I reluctantly returned to the image. Sigrid had no visible bruises, only streaks of blood that striped evenly down her neck. Her eye wasn’t swollen. It was closed and red, not purple or black.
“There are ways to beat people up that don’t leave bruises,” I said.
Geden pushed the newspaper closer so that when I looked down all I saw was Sigrid’s bloody face. “Do you think that’s what happened here?”
Now I couldn’t unsee his doubt.
Geden waited. I sucked in breath. Stared at the picture again.
“She doesn’t have a black eye. The cuts on her face could be makeup. Maybe. Is that what you’re saying?”
“Smart woman.”
I was thrilled, but I tried to keep it off my face. “So what then? The newspaper is fake?”
“It’s a real newspaper.” Geden tapped the image. “Some Swedish gentlemen got together and hired a young lady to sit in a makeup artist’s chair for some hours before walking into a police station and claiming she had been assaulted. By men whose faces she never saw, but who, she was certain, were Somali, Turkish, or Palestinian. Immigrants or immigrants’ children. Even better, perhaps, refugees. Syrians, men named Khaled or Abdul. Dark skin, curly hair. Men who beat her because they were driven to unimaginable rage by her very existence. Certainly it is not impossible. There is no end to the horror men do to women. A Muslim or an immigrant or even a refugee could have attacked Sigrid. Her story could be true.”
I watched his alert eyes, asking me a question. “But you don’t think that it is.”
Geden shook his head. DEEP DIVER hung above us, a moon, lighting our faces with underwater glare.
“Believing that Sigrid was attacked by this specific type of unwanted person also serves a purpose,” Geden said. “A purpose that suits many people with the power to make it a reality.”
“You think it’s some kind of conspiracy? That the government did this?”
He brought his face so close I thought he would kiss me.
“No, I do not think the government planned the crisis any more than they planned for unemployed young men in public housing to come under the sway of radical ideas. But they didn’t see fit to give those young men jobs, either, or think twice about passing laws that allow them to repossess all the worldly belongings of the poor damned who can even make it here. Scandinavians do not like the idea that anyone would have reservations about their country, even the passing thought that it might not be the best place in the world. They require absolute conformity and obedience. They have fetishized the art of tolerance, but only as an accessory. Something to put in the front window of their design stores.”

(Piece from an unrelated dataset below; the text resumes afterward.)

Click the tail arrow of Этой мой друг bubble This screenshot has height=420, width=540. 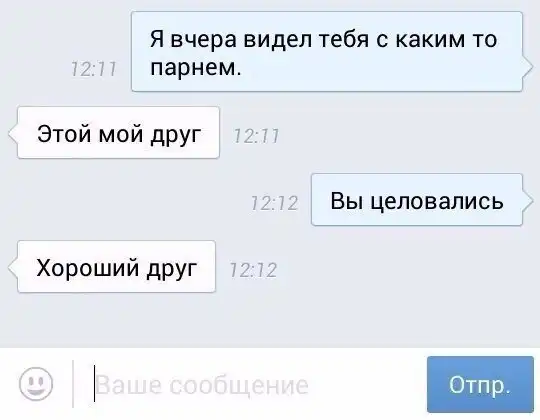12,134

As he spoke the moles on his face sharpened into black diamonds.
“Why were you reading a Swedish paper?”
“I sought out a copy once I learned about this. I keep it as proof.”
“Didn’t the newspaper find out the story was fake?”
“Of course. They printed a correction in small font on the thirty-eighth page of the Tuesday edition.”
A white plate bearing an anemic cheeseburger descended over the front page. I covered the edges of the image with my palms, but the waitress was beyond caring.
“Do you think things in America are better?” I asked.
Beside us, a family burst into song. Geden laughed as the children’s high voices revved. At the singing, maybe, but mainly at my question.
That day was a split screen. On the right, Geden’s eyes, the newspaper, our conversation, dried-out cheeseburgers, and Danish children. On the left, my gauzy fantasy—the Goat and me in some blue-velvet dark together, stacked like elegant cutlery, turning and tuning. His bare chest in the close heat of the truck’s cab, his neat hipbones peaking over the hem of his leggings like noses. I had to blink and blink to square the halves.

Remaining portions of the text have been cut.